Pneumococcal Meningitis

Meningitis; bacterial meningitis; epidemics of meningococcal meningitis; pneumococcal meningitis
Medical Tutors Limited
September 16, 2022

06:44 AM

Pneumococcal meningitis is a type of meningitis caused by the bacterium called Streptococcus pneumoniae.


Pneumococcal meningitis is a life-threatening infectious disease that causes inflammation of the membranes which surround the brain and the spinal cord. These membranes are called the meninges (protect the brain from injury and infection).

Pneumococcal meningitis is caused by the bacterium called Streptococcus pneumoniae bacteria (it can also be called pneumococcus, or S. pneumoniae). This type of bacteria is the most common cause of bacterial meningitis in adults and the second most common cause of meningitis in children under the age of 2 years.

What are the Symptoms of Pneumococcal Meningitis?
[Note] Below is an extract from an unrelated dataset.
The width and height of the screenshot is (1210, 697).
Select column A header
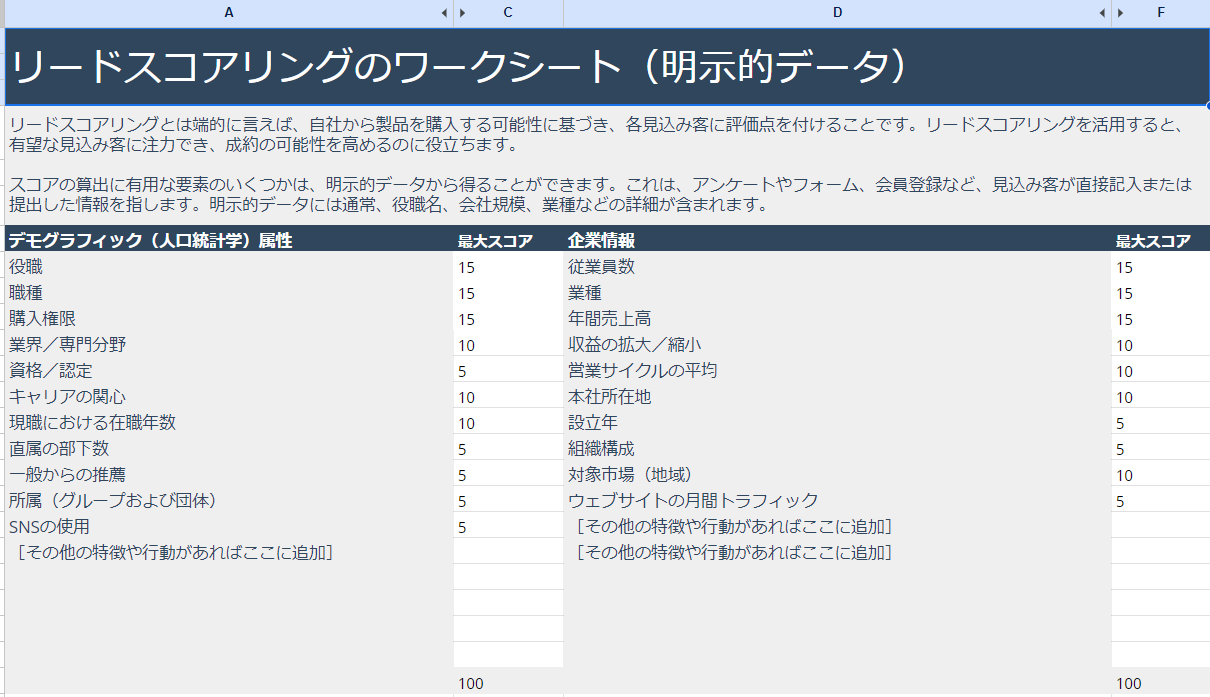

Occasionally pneumococcal bacteria take over the body’s defenses and cause infection. Bacteria are usually transferred to the meninges via the bloodstream. When the bacteria infect the meninges, tiny blood vessels in the membranes are damaged. This allows the bacteria to break through and infect the cerebrospinal fluid (CSF). The meninges then become inflamed and pressure around the brain can cause nerve damage. Pressure on the brain can produce the specific symptoms associated with meningitis:

  • Severe headache
  • Sensitive to bright lights (photophobia)
  • Neck stiffness
  • Nausea and vomiting
  • Confusion and drowsiness
  • Loss of consciousness
  • Seizures

Other symptoms that can occur with pneumococcal meningitis include:

  • Agitation
  • Bulging fontanelles in infants
  • Decreased consciousness
  • Poor feeding or irritability in children
  • Rapid breathing
  • Unusual posture with the head and neck arched backwards (opisthotonos)

It is important to note that Pneumococcal meningitis is an important cause of fever in infants.

What are the Causes and Risk Factors Associated with Pneumococcal Meningitis?

Pneumococcal meningitis can affect any age group, but those affected the most are children and adults with conditions affecting the immune system, especially humoral immunity. Such conditions include; sickle cell anaemia, immunodeficiency diseases associated with malnutrition, and certain cancers. Such people are prone to pneumococcal pneumonia.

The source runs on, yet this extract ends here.